● **FRAGMENTO DEL DOCUMENTO**:
En segundo lugar, las cosas están o suceden en determinado tiempo: para mí, por ejemplo, ahora es martes, 12 de la mañana. En tercer lugar, no conocemos cosa alguna que no haya tenido origen o principio en un punto determinado del tiempo y, en cuanto sabemos, todas las cosas son contingentes o perecederas. Viene un tiempo en que desaparecen. En cuarto lugar, todas están sometidas a cambio: un día el hombre está sano, otro día enfermo; el árbol pequeño se hace grande. En quinto lugar, cada cosa es única e individual. Yo soy yo y no otro. Este monte es precisamente este monte y no otro. Todo lo que hay en el mundo es individual y único. Finalmente —y este punto es muy importante—, todas las cosas que conocemos en el mundo son de tal naturaleza, que podrían ser también de otro modo y dejar de existir. Cierto que muchos hombres se tienen a sí mismos por necesarios, pero se engañan. Podrían muy bien no ser, y, probablemente, sin gran daño para el universo.
Tales son, pues, las notas de todo ente en este mundo: todo está en un espacio y en un tiempo, todo tiene origen, pasa, cambia, es algo individual y no es necesario. Así es el mundo o, por lo menos, así nos parece ser.
Ahora bien, en este cómodo mundo del tiempo y del espacio, compuesto de cosas contingentes e individuales, aparece la ley.
Pero la ley no tiene ninguna de las cualidades de las cosas que acabamos de enumerar, ni una sola.
Porque, en primer lugar, no tiene sentido alguno decir que una ley matemática está en un lugar. Si la ley es cierta, lo es igualmente en todas partes. Cierto que me formo en la cabeza una idea de esa ley; pero es sólo una idea, no se identifica con la idea, sino que está fuera. Y este algo está por encima de todo espacio.

● **TAREAS POR RESOLVER**:
(a) Responde según el fragmento sobre las cosas del mundo y la ley:
(i) ¿Qué día y hora se dan como ejemplo de que las cosas suceden en determinado tiempo?
(ii) ¿Qué ejemplo se da del árbol para mostrar que todo está sometido a cambio?
(iii) Si una ley matemática es cierta, ¿dónde lo es?
(b) Cita literalmente la parte del fragmento sobre las cosas del mundo y la ley que empieza con las palabras "Porque, en primer" y termina con "de todo espacio.".
(c) Prolonga el fragmento sobre las cosas del mundo y la ley a partir de su última oración.
Los ítems no tienen ningún papel en este ejercicio.

● **DATOS MOSTRADOS**:
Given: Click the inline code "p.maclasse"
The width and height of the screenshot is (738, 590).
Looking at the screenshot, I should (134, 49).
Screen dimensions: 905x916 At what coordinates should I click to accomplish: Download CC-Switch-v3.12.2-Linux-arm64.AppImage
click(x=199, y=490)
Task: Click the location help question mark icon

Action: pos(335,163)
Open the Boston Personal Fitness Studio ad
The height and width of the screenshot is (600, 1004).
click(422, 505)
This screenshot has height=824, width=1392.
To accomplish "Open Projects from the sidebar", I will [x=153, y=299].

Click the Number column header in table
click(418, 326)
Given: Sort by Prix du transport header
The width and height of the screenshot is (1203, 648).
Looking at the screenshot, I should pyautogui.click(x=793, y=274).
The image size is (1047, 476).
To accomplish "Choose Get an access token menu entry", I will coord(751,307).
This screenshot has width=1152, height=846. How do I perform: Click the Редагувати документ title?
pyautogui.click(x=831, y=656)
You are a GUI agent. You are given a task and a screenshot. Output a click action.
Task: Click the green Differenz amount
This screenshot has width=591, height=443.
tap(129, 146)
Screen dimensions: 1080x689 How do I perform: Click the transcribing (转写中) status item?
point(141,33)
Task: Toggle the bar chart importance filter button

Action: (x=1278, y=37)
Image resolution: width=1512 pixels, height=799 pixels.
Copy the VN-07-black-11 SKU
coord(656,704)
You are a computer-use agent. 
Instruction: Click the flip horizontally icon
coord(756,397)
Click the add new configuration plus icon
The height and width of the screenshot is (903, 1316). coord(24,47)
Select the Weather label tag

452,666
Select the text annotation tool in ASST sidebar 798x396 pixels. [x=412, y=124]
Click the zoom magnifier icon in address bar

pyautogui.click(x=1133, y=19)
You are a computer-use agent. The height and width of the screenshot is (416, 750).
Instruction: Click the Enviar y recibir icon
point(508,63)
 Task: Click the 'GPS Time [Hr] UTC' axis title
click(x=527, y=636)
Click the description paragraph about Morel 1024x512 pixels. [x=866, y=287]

● **SOLUCIONES**:
(a)
(i) Martes, 12 de la mañana.
(ii) El árbol pequeño se hace grande.
(iii) Lo es igualmente en todas partes.

(b)
Porque, en primer lugar, no tiene sentido alguno decir que una ley matemática está en un lugar. Si la ley es cierta, lo es igualmente en todas partes. Cierto que me formo en la cabeza una idea de esa ley; pero es sólo una idea, no se identifica con la idea, sino que está fuera. Y este algo está por encima de todo espacio.

(c)
En segundo lugar, está también sobre el tiempo. Es absurdo decir que una ley nació ayer o que ha dejado de existir. Indudablemente, fue conocida en un momento determinado del tiempo, acaso en otro momento se caerá en la cuenta de que es falsa, de que no era tal ley; pero la ley, de suyo, es intemporal.
En tercer lugar, la ley no está sometida a cambio alguno, ni puede tampoco estarlo. Que dos y dos son cuatro es cosa que permanece así eternamente, sin cambio posible —sería absurdo imaginar semejante cambio—. Finalmente —y esto sea acaso lo más notable—, la ley no es un individuo, no es particular, sino general. Se halla acá y allá, y más allá, hasta lo infinito. Hallamos, por ejemplo, que dos y dos son cuatro no sólo sobre la tierra, sino también en la luna, y en casos innumerables hemos hallado siempre exactamente la misma ley; subrayo: exactamente la misma ley.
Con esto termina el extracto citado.